Have a heart for President Sata

It is totally heartless, unconscionable and an act of great cruelty for anybody to justify exposing President Michael Sata to the circumstances he found himself in the last few days.

The President we saw was a pale shadow and disoriented image of the firebrand politician Zambians have grown accustomed to.

Those responsible for parading him should be admonished in the strongest terms possible because they did a great disservice to him and the nation at large by showing that we do not care.

The President like everybody else has every right to occasionally feel unwell and must in such circumstances demand and expect compassion, care and love. Putting him in harms way is hardly the best way of feeling compassion.  Feeling unwell comes with age and in his case the stress of office. These are exigencies that every human being must expect.

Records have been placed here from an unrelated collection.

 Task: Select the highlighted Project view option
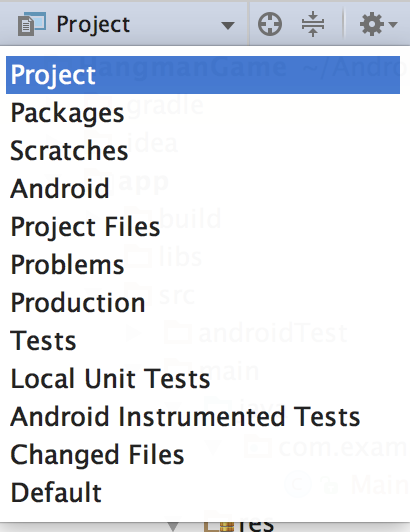pyautogui.click(x=203, y=75)
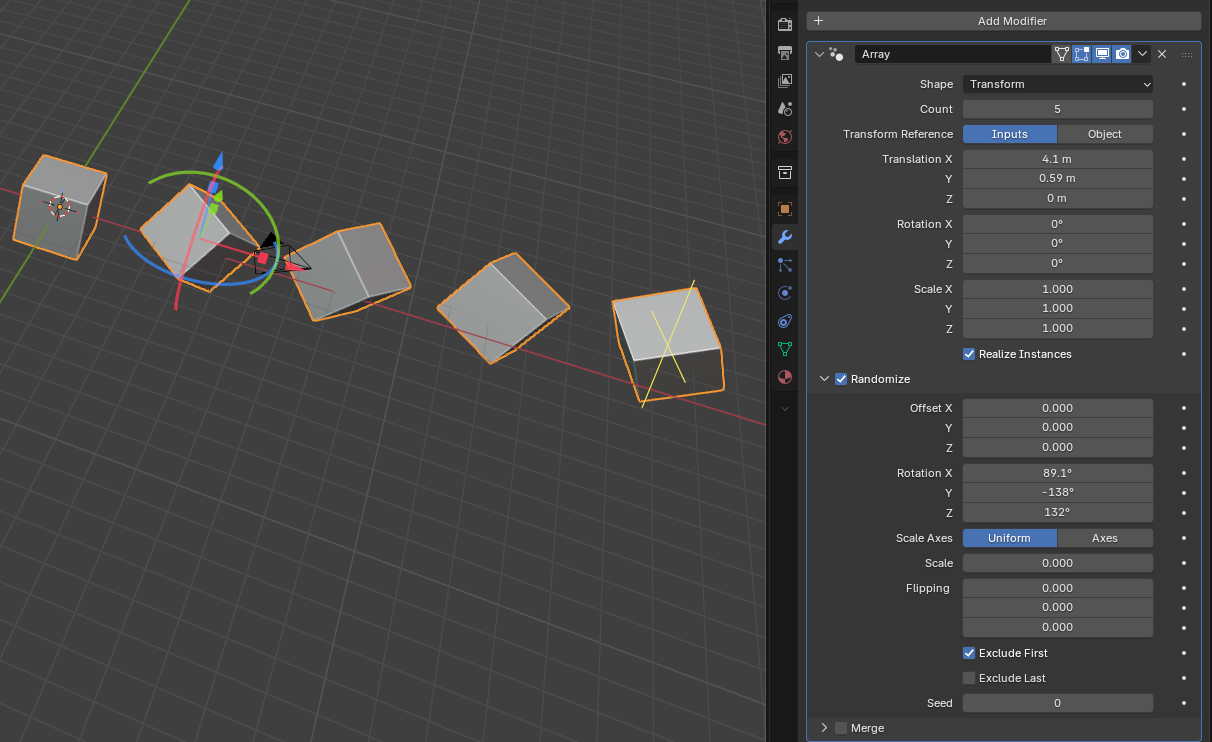The image size is (1212, 742).
Task: Click the Add Modifier button
Action: 1003,21
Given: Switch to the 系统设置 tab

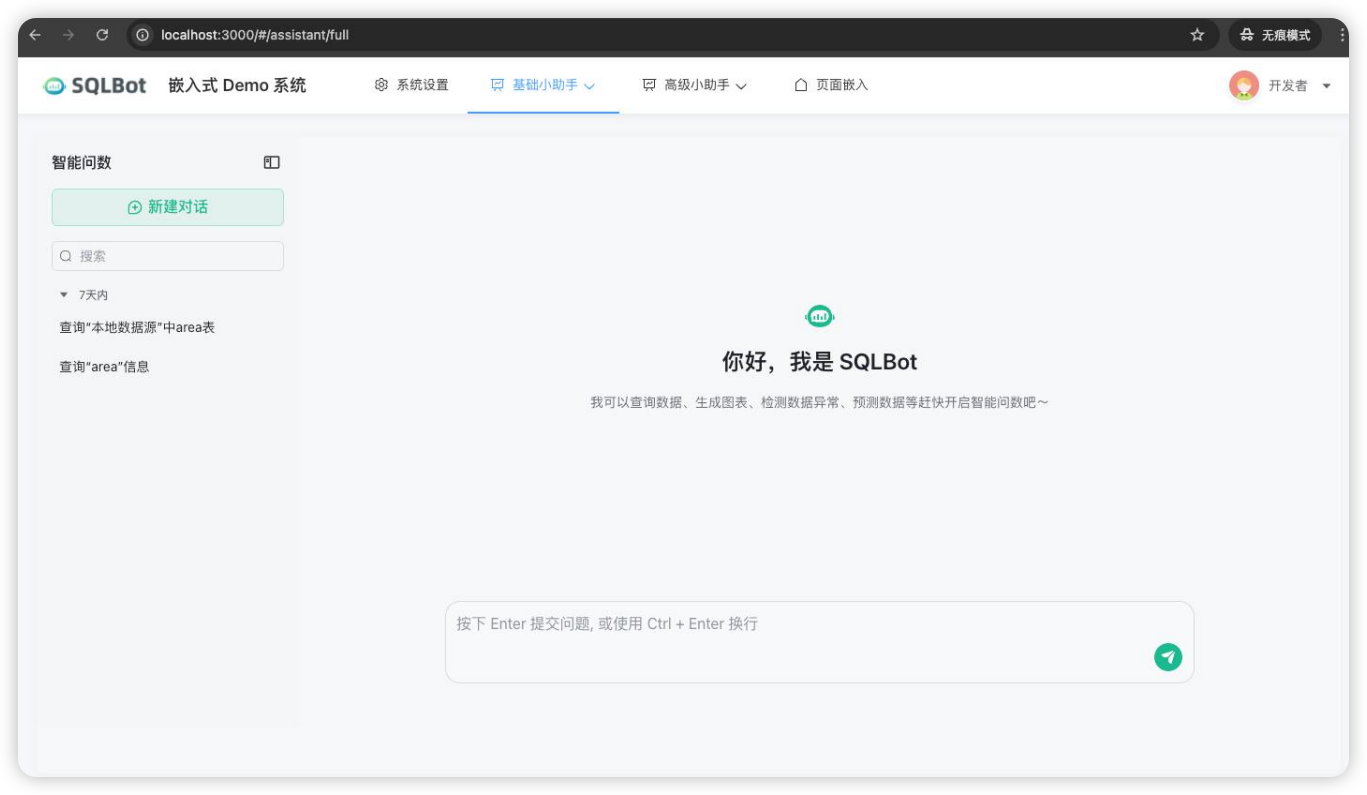Looking at the screenshot, I should [x=410, y=85].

Out of sheer respect for the President we have restrained ourselves from publishing detailed articles about what transpired on Africa Freedom day and indeed what transpired in court. There are things that were said and done that do not deserve repeating.

There was nothing to be gained, just as Ham of the Old Testament received a curse for taking perpetuating an indiscretion against his inebriated father. We should not abuse elderly frailty to justify wrong doing. We must take full responsibility for our actions and not hide behind technicalities and inbuilt faults to justify wrong doing.

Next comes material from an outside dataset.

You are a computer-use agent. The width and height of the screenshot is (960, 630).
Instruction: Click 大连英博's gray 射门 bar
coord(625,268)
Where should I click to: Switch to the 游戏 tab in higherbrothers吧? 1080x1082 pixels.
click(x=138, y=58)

Our appeal therefore is for President Sata’s family to manage the situation and avoid it becoming a political game from which people within and outside the party will make points.

It is particularly futile, banal and self defeating to pretend that all was well. Millions of Zambians saw firsthand what happened on Africa freedom day and second guessing citizens is an exercise that will only serve to raise fears by diminishing confidence.

There are many Zambians who know Mr. Sata for the vibrant man he has always been. Many have worked very closely with him in time of adversity and hardship, in the days when pretenders and soothsayers took pleasure in insulting and deprecating his efforts.

 As we have said before, there is no crisis and therefore no need for shrill political commentary in defence of a nonexistent threat. Those seeking to gain mileage by giving credence and in essence justifying an inexcusable dereliction of duty and abuse of the President to justify the indefensible must be told in no uncertain terms that the nation will not forgive their indiscretion.

We do not agree with the Minister of Labour Fackson Shamenda that the best way of sowing concern for the President’s health is by expressing solidarity. The Government should not have allowed what transpired in the last few days.

Those who care for the President should do so not by platitudes but by ensuring that no more “Africa Freedom” days occur.

In fact there is a growing school of thought that what happened may have been a  very deliberate and cynical intention to expose the President for their own future intentions.